*Activity*: After locating the line with "ZegoMixerInputContentType (403, 81)" in the data that follows, return it and every later line exactly, up to and including the line with "Search (676, 20)".

*** Opening Data supplied ***

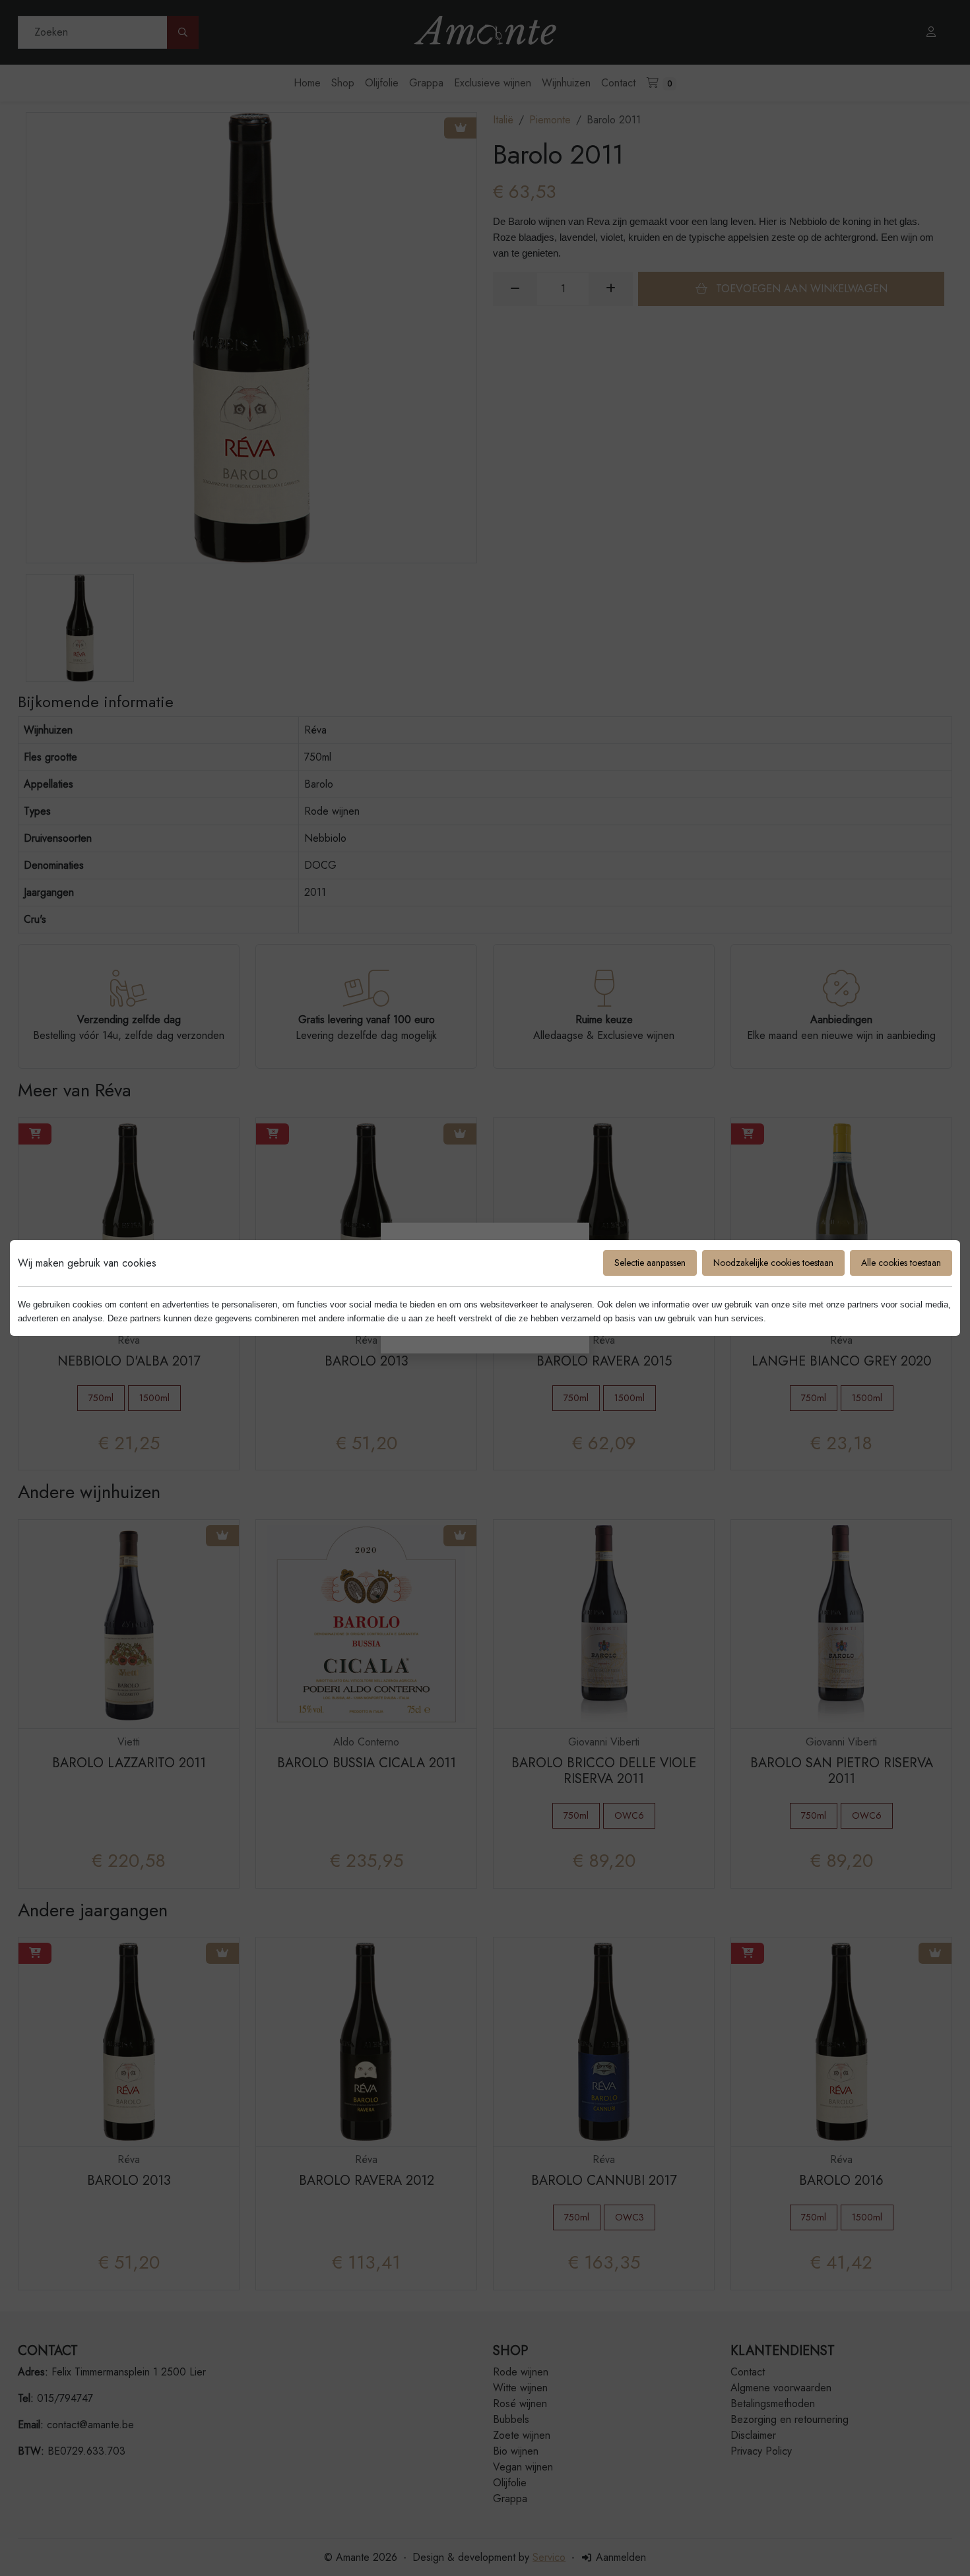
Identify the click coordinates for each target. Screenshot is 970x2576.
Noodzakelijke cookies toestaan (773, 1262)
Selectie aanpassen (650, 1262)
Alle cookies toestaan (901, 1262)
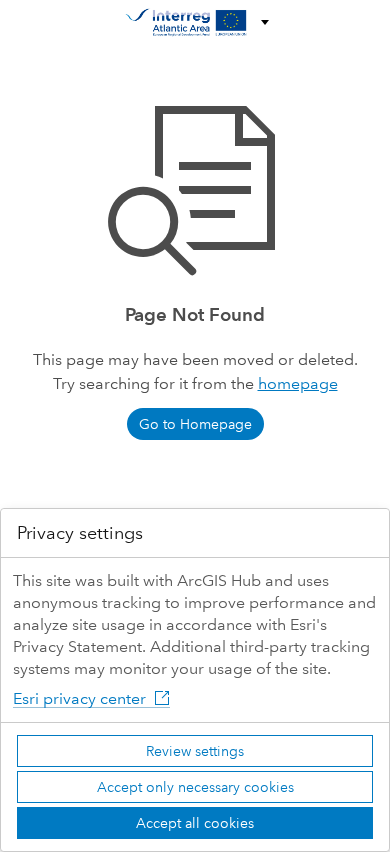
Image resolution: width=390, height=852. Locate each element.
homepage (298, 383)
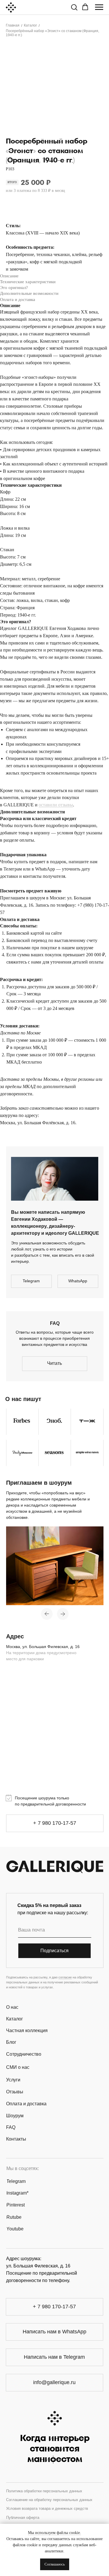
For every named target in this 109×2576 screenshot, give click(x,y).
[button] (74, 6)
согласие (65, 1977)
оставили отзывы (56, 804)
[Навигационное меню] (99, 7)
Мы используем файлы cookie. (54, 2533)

*** Closing Data supplied ***
*** Opening Data supplied ***

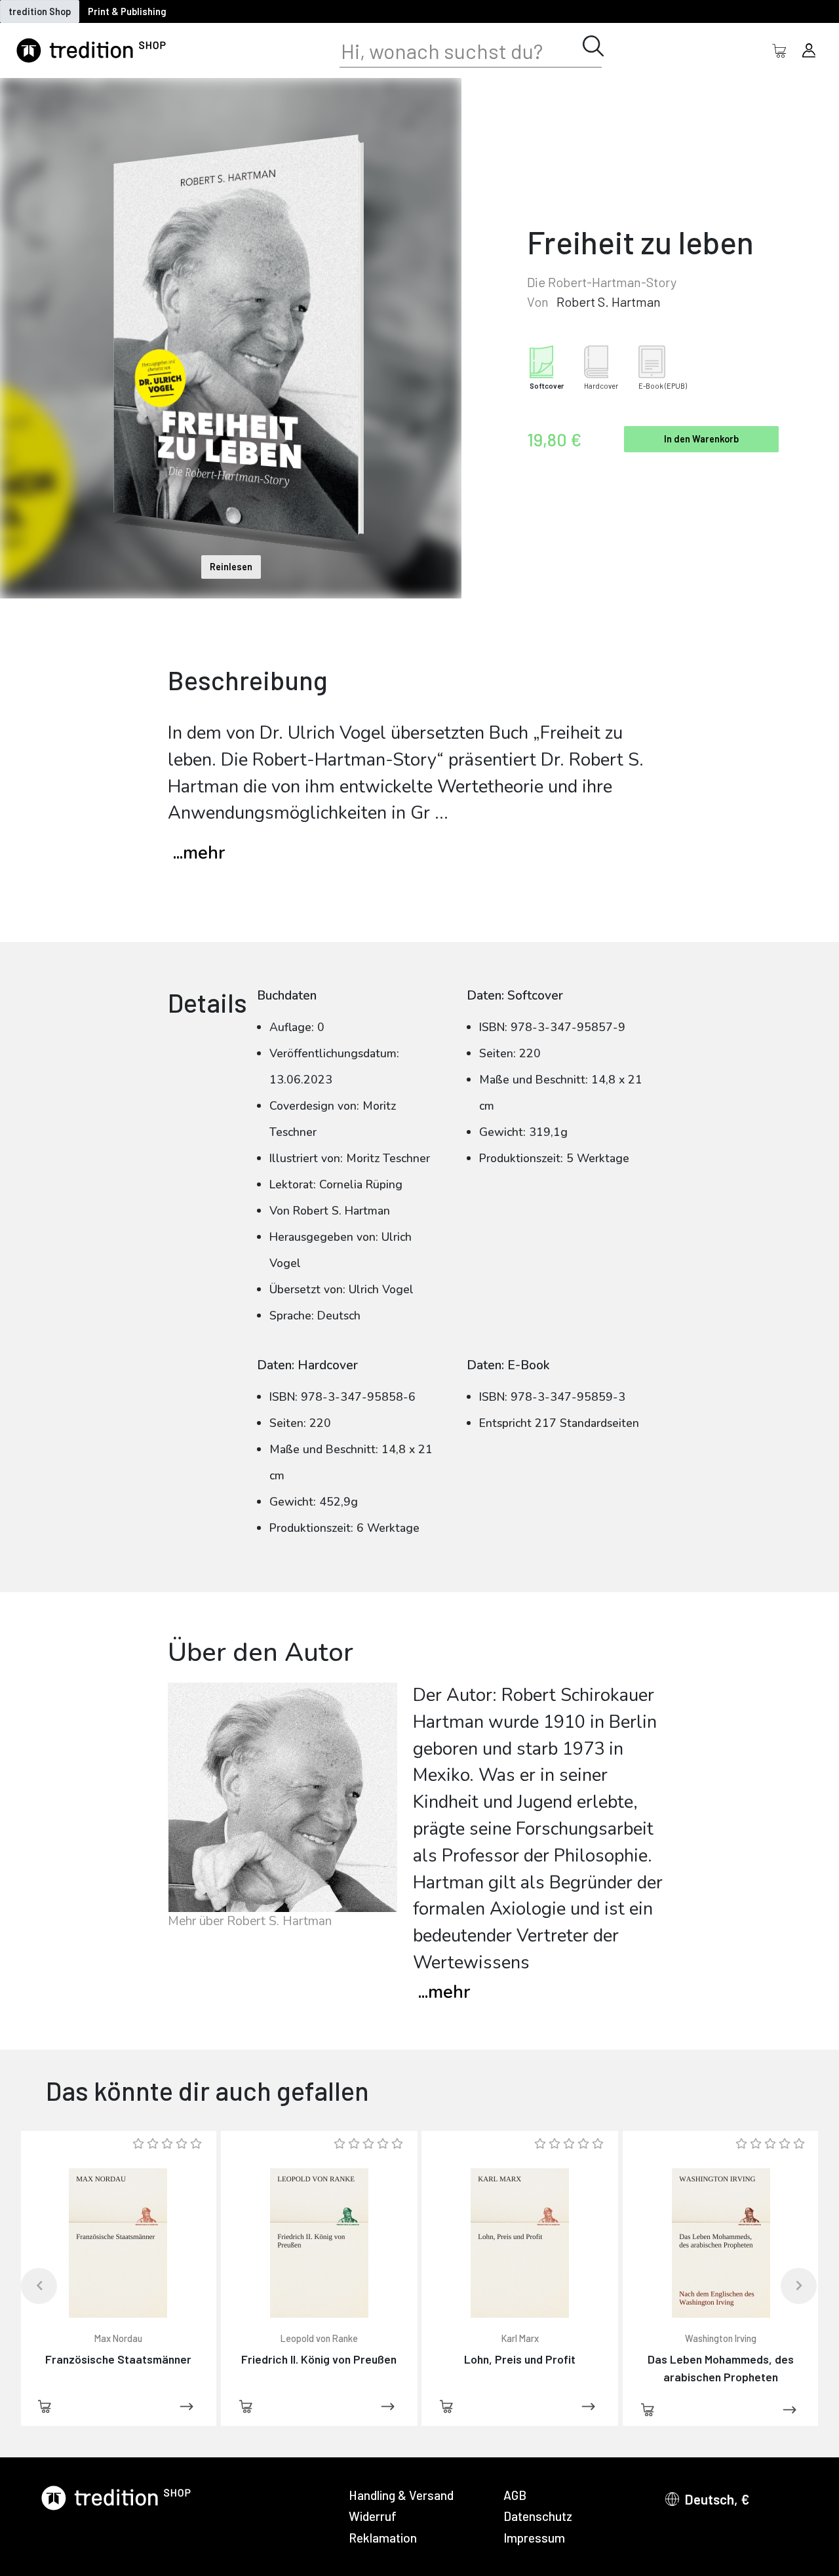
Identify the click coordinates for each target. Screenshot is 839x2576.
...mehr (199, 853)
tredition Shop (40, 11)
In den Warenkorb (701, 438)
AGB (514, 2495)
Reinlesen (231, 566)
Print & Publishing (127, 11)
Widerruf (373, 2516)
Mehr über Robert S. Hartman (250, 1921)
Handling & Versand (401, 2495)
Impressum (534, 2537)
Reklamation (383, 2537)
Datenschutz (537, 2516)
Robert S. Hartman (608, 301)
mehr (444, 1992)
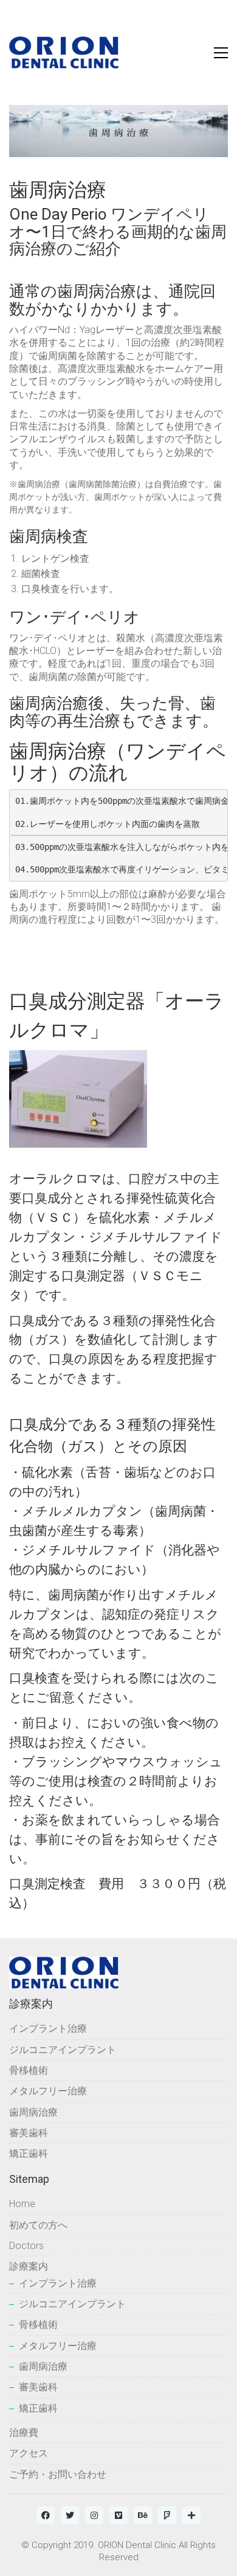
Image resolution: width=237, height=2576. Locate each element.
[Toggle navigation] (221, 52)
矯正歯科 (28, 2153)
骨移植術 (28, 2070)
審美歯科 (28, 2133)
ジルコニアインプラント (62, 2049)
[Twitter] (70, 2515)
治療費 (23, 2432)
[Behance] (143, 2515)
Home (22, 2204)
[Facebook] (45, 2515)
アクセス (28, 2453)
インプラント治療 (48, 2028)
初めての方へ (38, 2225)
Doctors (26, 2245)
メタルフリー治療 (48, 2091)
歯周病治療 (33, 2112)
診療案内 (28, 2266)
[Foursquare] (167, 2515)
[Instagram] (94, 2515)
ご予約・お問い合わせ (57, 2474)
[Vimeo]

*** Closing Data supplied ***
*** Opening Data supplied ***

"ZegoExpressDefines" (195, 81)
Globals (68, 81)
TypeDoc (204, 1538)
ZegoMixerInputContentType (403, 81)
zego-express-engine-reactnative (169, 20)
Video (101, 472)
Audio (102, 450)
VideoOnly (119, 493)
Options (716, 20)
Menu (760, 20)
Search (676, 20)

*** Closing Data supplied ***

*Written reply*:
ZegoMixerInputContentType (403, 81)
zego-express-engine-reactnative (169, 20)
Video (101, 472)
Audio (102, 450)
VideoOnly (119, 493)
Options (716, 20)
Menu (760, 20)
Search (676, 20)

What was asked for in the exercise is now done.